可刑天非但沒退,反而借著前傾的力道,提著巨斧朝著玄荒老祖沖去——既然槍法連綿難防,
便以攻代守,拼著受傷也要貼近對方,用巨斧的蠻力,破了他的槍招。
玄荒老祖沒想到刑天如此悍不畏死,心中一驚,急忙收槍回防,第四道槍影直刺刑天的胸口,試圖逼退他。
可刑天根本不躲,左手盾牌橫在胸口,
“鐺!”
槍影刺在盾牌上,黃盾微微震顫,玄荒老祖只覺掌心傳來一股巨力,
槍桿險些脫手。
刑天趁勢上前,巨斧高高舉起,朝著玄荒老祖的頭頂劈去,斧刃帶起的血色罡風,竟讓玄荒老祖的頭發都豎了起來。
玄荒老祖不敢硬接,只能側身避開,同時右手玄黃槍橫掃,直刺刑天的腰側。刑天身體后仰,避開槍尖,左手盾牌猛地向前一推,直撞玄荒老祖的胸口。
玄荒老祖倉促間只能舉盾格擋,“嘭!”
盾牌與盾牌相撞,巨大的力道讓玄荒老祖被震得向后倒飛,手臂發麻,嘴角溢出一絲血跡,
玄黃護心盾上的紋路,也黯淡了少許。
刑天趁勢追擊,巨斧連續橫掃,
“戰魂斧·連環神力斬!”
一道接一道的血色斧氣飛出,朝著玄荒老祖斬去,斧氣連綿不絕,如潮水般涌向對方,不給玄荒老祖喘息的機會。

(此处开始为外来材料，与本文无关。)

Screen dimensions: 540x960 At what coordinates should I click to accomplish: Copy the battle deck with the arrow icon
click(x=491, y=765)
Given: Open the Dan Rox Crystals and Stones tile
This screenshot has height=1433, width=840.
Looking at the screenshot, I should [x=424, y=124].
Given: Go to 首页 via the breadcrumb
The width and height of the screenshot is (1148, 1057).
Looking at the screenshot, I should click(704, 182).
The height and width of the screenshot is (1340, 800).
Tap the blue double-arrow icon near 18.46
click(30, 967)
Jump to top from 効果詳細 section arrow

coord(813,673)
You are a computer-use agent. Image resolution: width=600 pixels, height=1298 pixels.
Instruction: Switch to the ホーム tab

玄荒老祖在空中穩住身形,手中玄黃槍快速舞動,槍影如屏障般擋在身前,
“鐺!鐺!鐺!”連續的金鐵交鳴之聲不絕于耳,斧氣被槍影一一擋散,可每一次碰撞,都讓他的手臂多一分麻木,仙元消耗也越來越快。
“這樣下去,遲早被他耗死!”
玄荒老祖心中暗道,他的槍法雖精妙,卻耗損仙元,而刑天的蠻力與戰魂之力,似無窮無盡,久戰之下,他必然吃虧。
當即,他眼神一狠,手中玄黃槍猛地一收,隨后再次前刺,槍尖的黃芒驟然暴漲,
“玄黃破岳槍。”
這一槍不再追求速度與技巧,而是將所有仙元與玄黃法則之力,都凝聚在槍尖,槍尖化作一道萬丈長的黃虹,帶著毀天滅地的氣勢,朝著刑天橫掃而去。
槍氣所過之處,空間被撕裂出一道細小的裂縫,裂縫中黑氣翻滾,連玄荒老祖自已的玄黃領域,都被這一槍的力道震得微微顫抖。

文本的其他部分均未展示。